San Diego solar systemsSan Diego Gas & Electric (SDG&E) will procure 300 megawatts of renewable energy from two new projects, one wind and one solar, allowing it move closer to meeting California’s renewable portfolio standard, which requires utilities to source 33 percent of their electricity from renewables by 2020.

The larger portion of the new contracts, 200 megawatts, will come from the Mount Signal Solar project in Imperial Valley, Calif. The utility signed a 25-year power-purchase agreement with an 8minutenergy renewables subsidiary and AES Solar. The first 100 megawatts of the project is expected to come online in the middle of 2013 with the rest coming online later in the year.

“The Mount Signal project will be carried over the Sunrise Power link that’s [being completed this year],” said SDG&E spokesperson Art Larson.

The remaining 100 megawatts will come through wind. That’s through the 189-megawatt Manzana Wind farm in the Tehachapi region near Rosamond, Calif., according to the company.

“That project is under a 20-year power-purchase agreement.” The Manzana project will be completed this year,” Larson said.

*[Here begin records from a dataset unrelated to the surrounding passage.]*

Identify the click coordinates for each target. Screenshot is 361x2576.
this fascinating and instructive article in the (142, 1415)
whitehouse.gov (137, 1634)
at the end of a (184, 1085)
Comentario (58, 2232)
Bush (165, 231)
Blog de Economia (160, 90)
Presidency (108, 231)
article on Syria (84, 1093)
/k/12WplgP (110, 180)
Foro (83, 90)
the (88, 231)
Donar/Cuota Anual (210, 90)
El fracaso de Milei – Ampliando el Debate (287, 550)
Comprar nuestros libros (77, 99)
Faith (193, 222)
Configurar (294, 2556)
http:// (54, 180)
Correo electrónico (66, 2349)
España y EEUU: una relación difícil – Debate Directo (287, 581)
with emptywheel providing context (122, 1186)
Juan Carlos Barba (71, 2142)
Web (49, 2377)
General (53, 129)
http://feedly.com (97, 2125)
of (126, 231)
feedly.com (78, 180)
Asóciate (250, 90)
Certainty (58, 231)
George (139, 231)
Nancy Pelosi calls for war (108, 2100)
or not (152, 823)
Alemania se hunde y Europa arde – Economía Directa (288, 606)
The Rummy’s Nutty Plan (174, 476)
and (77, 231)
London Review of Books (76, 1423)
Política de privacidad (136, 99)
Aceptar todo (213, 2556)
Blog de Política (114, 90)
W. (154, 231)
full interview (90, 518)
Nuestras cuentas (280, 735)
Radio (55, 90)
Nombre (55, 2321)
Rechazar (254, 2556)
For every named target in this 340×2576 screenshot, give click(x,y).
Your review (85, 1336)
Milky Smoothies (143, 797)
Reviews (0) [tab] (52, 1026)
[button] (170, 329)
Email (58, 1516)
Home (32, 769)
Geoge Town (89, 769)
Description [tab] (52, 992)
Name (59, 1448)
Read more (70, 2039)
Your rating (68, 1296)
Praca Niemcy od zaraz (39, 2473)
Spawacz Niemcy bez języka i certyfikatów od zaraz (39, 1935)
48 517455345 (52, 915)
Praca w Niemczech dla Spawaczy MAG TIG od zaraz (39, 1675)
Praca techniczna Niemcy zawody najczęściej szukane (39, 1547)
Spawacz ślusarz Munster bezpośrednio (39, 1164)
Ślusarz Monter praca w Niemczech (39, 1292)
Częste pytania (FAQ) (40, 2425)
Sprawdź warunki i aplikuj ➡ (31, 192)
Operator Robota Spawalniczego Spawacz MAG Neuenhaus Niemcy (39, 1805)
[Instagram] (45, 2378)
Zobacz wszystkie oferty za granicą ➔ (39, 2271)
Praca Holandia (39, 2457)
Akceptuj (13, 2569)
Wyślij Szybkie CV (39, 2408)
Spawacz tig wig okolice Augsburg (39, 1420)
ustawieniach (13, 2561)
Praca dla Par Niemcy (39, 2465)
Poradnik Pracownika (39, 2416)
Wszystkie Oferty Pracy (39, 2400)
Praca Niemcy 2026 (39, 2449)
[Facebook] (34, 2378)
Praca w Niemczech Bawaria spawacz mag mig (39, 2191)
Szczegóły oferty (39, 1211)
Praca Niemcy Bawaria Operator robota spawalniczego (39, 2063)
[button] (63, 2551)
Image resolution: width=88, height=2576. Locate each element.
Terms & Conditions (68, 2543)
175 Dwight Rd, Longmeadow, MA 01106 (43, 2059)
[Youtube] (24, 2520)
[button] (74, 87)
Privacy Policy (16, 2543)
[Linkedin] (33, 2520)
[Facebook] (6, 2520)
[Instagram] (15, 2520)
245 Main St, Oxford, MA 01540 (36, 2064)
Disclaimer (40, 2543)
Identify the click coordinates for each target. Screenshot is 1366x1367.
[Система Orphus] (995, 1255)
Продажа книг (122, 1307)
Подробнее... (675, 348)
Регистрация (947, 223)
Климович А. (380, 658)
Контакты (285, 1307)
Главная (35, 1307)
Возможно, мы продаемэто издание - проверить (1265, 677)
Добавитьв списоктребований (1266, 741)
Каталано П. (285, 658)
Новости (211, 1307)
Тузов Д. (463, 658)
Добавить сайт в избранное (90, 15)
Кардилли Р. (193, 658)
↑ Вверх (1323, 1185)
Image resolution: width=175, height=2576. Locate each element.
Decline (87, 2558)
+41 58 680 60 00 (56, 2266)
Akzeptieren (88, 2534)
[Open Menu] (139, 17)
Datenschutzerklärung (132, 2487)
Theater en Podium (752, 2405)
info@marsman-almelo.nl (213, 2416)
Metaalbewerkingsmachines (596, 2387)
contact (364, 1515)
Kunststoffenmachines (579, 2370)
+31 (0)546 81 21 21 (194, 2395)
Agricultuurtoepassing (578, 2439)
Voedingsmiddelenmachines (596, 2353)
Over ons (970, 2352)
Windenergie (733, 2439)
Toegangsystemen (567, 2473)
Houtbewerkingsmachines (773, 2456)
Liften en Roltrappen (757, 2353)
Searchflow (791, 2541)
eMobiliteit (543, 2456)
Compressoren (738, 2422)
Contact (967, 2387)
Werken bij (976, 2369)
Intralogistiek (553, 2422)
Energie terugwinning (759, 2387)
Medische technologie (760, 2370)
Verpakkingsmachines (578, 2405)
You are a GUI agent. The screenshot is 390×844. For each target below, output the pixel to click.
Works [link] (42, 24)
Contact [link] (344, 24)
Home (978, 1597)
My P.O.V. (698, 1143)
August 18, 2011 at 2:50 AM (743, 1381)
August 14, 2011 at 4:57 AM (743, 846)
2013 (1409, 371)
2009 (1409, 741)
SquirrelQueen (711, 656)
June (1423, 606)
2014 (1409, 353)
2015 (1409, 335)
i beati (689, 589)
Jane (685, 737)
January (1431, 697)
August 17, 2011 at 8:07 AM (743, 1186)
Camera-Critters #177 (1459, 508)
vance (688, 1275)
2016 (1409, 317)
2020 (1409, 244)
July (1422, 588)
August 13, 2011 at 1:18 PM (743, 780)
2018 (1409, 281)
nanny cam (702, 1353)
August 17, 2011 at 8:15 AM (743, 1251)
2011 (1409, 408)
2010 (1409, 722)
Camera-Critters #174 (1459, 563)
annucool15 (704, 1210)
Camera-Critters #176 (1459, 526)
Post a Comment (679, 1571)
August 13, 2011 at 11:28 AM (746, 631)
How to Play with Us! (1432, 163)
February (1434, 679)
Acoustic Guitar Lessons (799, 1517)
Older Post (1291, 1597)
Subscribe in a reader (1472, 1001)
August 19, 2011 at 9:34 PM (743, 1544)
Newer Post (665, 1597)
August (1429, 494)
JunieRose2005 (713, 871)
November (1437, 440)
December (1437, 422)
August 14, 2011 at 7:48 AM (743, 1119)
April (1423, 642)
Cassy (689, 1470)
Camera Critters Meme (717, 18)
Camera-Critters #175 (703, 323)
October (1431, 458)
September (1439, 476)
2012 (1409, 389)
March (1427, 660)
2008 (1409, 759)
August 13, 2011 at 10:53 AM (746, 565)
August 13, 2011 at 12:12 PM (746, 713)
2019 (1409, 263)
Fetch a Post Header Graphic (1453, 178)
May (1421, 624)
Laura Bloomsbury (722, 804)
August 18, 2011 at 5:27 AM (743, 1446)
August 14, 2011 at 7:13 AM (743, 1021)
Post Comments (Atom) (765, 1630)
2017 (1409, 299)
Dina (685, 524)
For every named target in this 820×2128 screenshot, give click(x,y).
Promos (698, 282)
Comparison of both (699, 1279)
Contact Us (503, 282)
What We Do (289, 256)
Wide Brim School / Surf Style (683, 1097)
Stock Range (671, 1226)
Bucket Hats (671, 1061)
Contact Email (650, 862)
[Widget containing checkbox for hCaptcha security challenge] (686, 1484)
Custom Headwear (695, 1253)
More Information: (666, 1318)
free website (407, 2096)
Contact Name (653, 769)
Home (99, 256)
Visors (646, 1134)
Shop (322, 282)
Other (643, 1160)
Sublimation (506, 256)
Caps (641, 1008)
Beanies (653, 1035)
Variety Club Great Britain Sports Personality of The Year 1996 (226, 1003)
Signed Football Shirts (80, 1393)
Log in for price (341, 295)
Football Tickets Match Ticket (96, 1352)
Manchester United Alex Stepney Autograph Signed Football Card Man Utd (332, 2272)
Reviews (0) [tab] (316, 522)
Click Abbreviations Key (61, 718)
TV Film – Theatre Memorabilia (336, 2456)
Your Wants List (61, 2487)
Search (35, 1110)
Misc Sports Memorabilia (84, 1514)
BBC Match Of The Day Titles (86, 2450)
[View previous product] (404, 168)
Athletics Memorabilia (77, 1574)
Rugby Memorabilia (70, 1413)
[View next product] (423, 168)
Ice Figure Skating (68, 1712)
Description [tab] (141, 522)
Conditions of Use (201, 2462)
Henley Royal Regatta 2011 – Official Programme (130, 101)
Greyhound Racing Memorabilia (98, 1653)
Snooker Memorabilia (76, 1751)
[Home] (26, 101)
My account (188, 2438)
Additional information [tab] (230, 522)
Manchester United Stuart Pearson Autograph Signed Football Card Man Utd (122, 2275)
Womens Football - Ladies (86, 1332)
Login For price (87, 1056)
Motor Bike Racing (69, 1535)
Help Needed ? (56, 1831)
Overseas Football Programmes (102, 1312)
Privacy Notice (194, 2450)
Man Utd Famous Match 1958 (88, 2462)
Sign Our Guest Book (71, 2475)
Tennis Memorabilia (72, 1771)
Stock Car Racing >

It’s part of a big jump for the company, a Sempra Energy subsidiary, which catapulted from having just 11.9 percent of renewables in its generation portfolio in 2010.

“In 2011, renewable energy sources such as wind, solar, geothermal, biomass and hydroelectric represented more than 20 percent of the power provided to our 1.4 million electric customers,” said James Avery, senior vice president of power supply for SDG&E, in a release.

“We signed 17 renewable energy contracts in 2011,” said Larson. “It was a real robust signing program last year, and there’s a lot of renewables coming available now.”

By July of last year, the company had signed 1.2 gigawatts of new renewable energy generation to its portfolio, some of which was online already.

The utility also is a leader in distributed generation.

“Rooftop solar produces more than 125 megawatts of distributed generation that feeds directly into our grid,” Larson said.

In all, it has rooftop solar on more than 16,000 rooftops in its service area. It’s adding in more distributed generation by installing 100 megawatts of PV at existing SDG&E property and purchasing power from small independent producers between 1 megawatt and 5 megawatts in size.